The Movement and The Sixties by Terry H. Anderson
Author:Terry H. Anderson
Language: eng
Format: mobi, epub
Published: 2011-02-17T22:58:00+00:00
The events of that week outraged activists and many liberals. Antiwar students felt that the nomination of Humphrey demonstrated that the Democratic party was hopeless, controlled by a corrupt machine. Many now experienced the same disillusionment in liberalism that civil rights workers felt four years earlier at the convention in Atlantic City. Moreover, many young activists began to believe that the U. S. government was no longer a democracy; instead, they claimed, it had become illegitimate, an outlaw institution led by war criminals. American politics was bankrupt. More youths became alienated, attracted to the counterculture. Older liberals also were discouraged. During the next months McCarthy refused to support Humphrey for president and many others formed the New Democratic Coalition. Some citizens began to question the role of the police in society: Should taxpayers have more control over the men in blue? Senator George McGovern denounced Daley and his "Gestapo," labeled the convention a "blood bath," and the New York Times declared that the mayor's use of force "brought shame to the city, embarrassment to the country." Tom Wicker added, "The truth was these were our children in the streets, and the Chicago police beat them up," and columnist Mike Royko, noting that many cops had bruised hands and fingers, urged local citizens to stop smashing their faces against policeman's knuckles. As for radicals, police behavior only shifted many toward more militancy, toward more violent rhetoric and behavior. Repression did not suppress the radicals; on the contrary, as yippie Stew Albert said, Chicago was "a revolutionary wet dream come true." 32
More conservative viewers said hit 'em again, harder. "The police stand was admirable," said a Chicago attorney, and a chemist added, "If other mayors followed Daley's action, then we'd have a much better society." A local woman agreed, "Ship all hippies, yippies, or whatever they call themselves to Russia.
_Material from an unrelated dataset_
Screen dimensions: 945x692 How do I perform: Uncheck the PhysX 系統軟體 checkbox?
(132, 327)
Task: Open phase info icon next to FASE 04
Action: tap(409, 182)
Everyone should fly the American flag to show these nit-wits what real Americans think." During the next weeks Daley proclaimed that he had received over 100,000 letters, and that 95 percent supported his tough stand. He was proud of his police, he said, for "no one was killed." He blamed the conflict on outside agitators and Communists who had been plotting to assassinate Humphrey, McCarthy, and perhaps a young female McCarthy worker and then blame it on the police. The protesters were "Communist stinkos, traitors and no-accounts," declared Democratic Senator Russell Long, and the Chicago Tribune labeled them "bearded, dirty, lawless rabble." Although Daley had at his disposal over 20,000 armed policemen and soldiers facing a few thousand unarmed activists, he declared that the behavior of his police was the only alternative to allowing "a lawless violent group of terrorists to menace the lives of millions of our people . . . and take over the streets of Chicago." Cars soon sported bumper stickers: WE SUPPORT MAYOR DALEY AND HIS CHICAGO POLICE.